Jargon tentu hal tersebut senada dengan apa yang Presiden Joko Widodo
tegaskan bahwa revolusi mental yang ia gagas saat memulai pemerintahan pada
2014 bukan hanya sekadar jargon kampanye. "Revolusi mental orang
senangnya masih seperti dulu jargon-jargon, 'ndak' lah kita ini memberi contoh,
apa sih yang namanya kerja keras itu apa? Yang namanya mengontrol sebuah
pekerjaan agar berkualitas seperti apa? Ini kan mengubah 'mindset' yang kita
perlukan," kata Presiden Joko Widodo dalam wawancara khusus dengan LKBN
Antara menyambut tiga tahun Pemerintahan Jokowi-JK di Istana Merdeka.
Kalau bisa disepakati bahwa Indonesia perlu melakukan revolusi
mental, pertanyaan berikutnya adalah dari mana kita harus memulainya.
Jawabannya dari masing-masing kita sendiri, dimulai dengan lingkungan
keluarga dan lingkungan tempat tinggal serta lingkungan kerja dan kemudian
meluas menjadi lingkungan kota dan lingkungan negara.

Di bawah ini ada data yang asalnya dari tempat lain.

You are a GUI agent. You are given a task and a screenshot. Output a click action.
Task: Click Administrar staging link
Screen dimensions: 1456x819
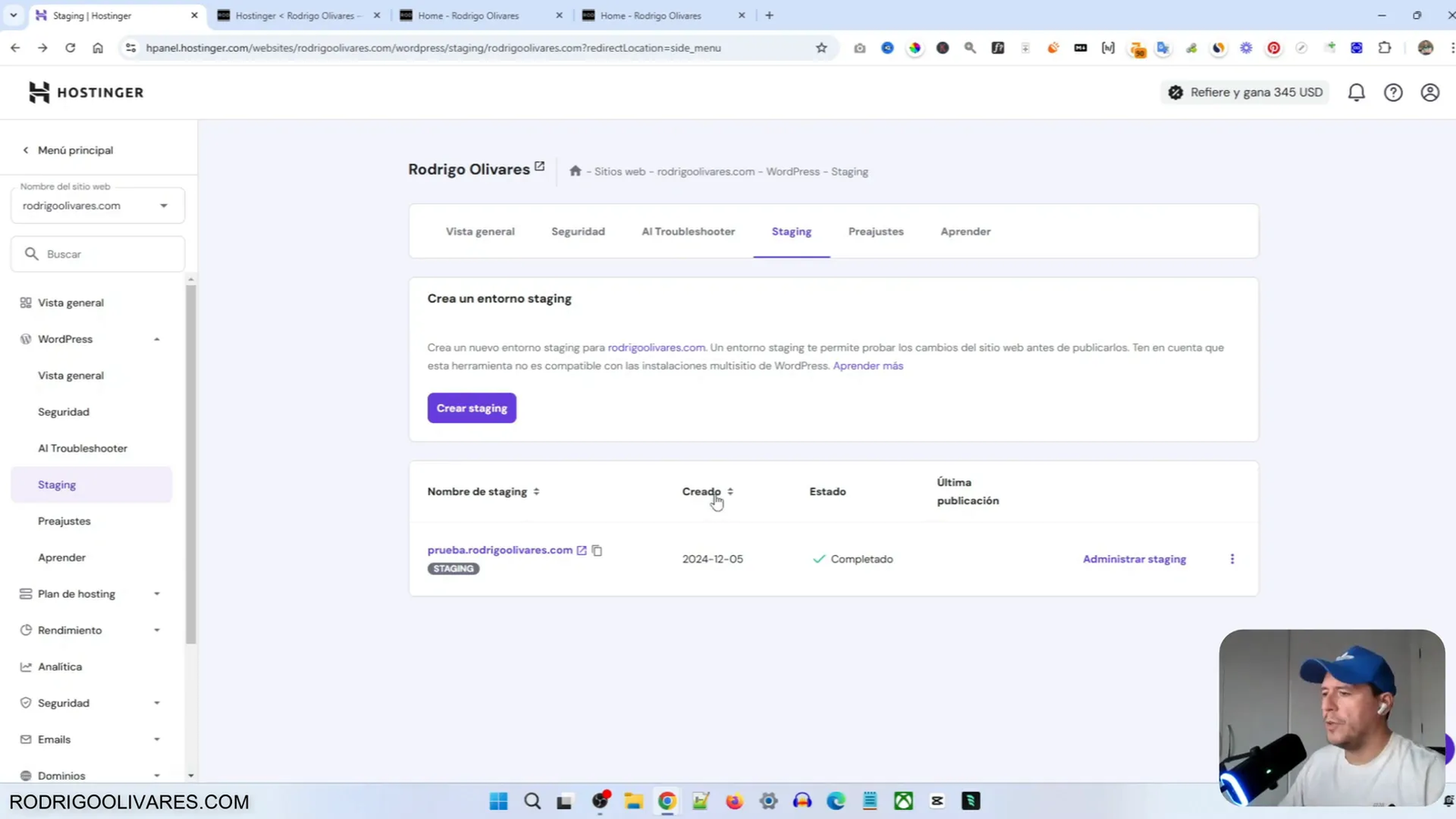tap(1134, 559)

Lalu apa dampaknya? Tentu saja ini merupakan proses untuk perubahan
yang lebih baik. Revolusi mental adalah jalan dan pilihan. Kalau ternyata
Indonesia masih banyak korupsi, masih banyak ditemukan perselisihan, masih
sering ugal-ugalan, masih suka main pukul dan penghakiman jalanan, maka
jangan katakan ini bentuk kegagalan revolusi mental. Tidak bisa disimplifikasi
sesederhana itu, sebab revolusi mental tidak bisa merubah segalanya
sedemikian cepat. Ini bukan kerja membuat patung seribu candi. Semuanya
butuh proses. “Kepahitan” yang dimiliki oleh bangsa ini sudah sedimikian
mengakar dan membudaya, maka biarkan revolusi mental berjalan sesuai garis
edarnya.
Revolusi mental harus menjadi sebuah gerakan nasional. Usaha kita
bersama untuk mengubah nasib Indonesia menjadi bangsa yang benar-benar
merdeka, adil, dan makmur. Kita harus berani mengendalikan masa depan
bangsa kita sendiri dengan restu Tuhan YME. Sebab, sesungguhnya Tuhan
tidak mengubah nasib suatu bangsa kecuali bangsa itu mengubah apa yang ada
pada diri mereka.
Perilaku Masyarakat Yang Hendak Dirubah

Mengacu pada pertanyaan “apa hal – hal yang perlu diubah di masyarakat”? maka akan
menimbulkan beragam jawaban yang intinya hanya satu yaitu kebaikan itu sendiri. Namun
disini tanpa perlu yang muluk – muluk, secara pribadi saya mengaitkan perilaku masyarakat
dengan nilai – nilai yang terkandung dalam Pancasila.
1. Masyarakat perlu diedukasi untuk menghilangan sifat radikalisme dalam ber agama dan
memberikan toleransi kepada setiap umat beragama dalam menjalankan ibadahnya.
2. Masyarakat juga perlu diedukasi dengan tidak main hakim sendiri dalam menyikapi
setiap pelaku pelanggar aturan.
3. Masyarakat diedukasi agar tidak menjadi masyarakat konsumtif saja di era sekarang,
tapi juga dapat menjadi masyarakat produktif dengan semangat gotong royong.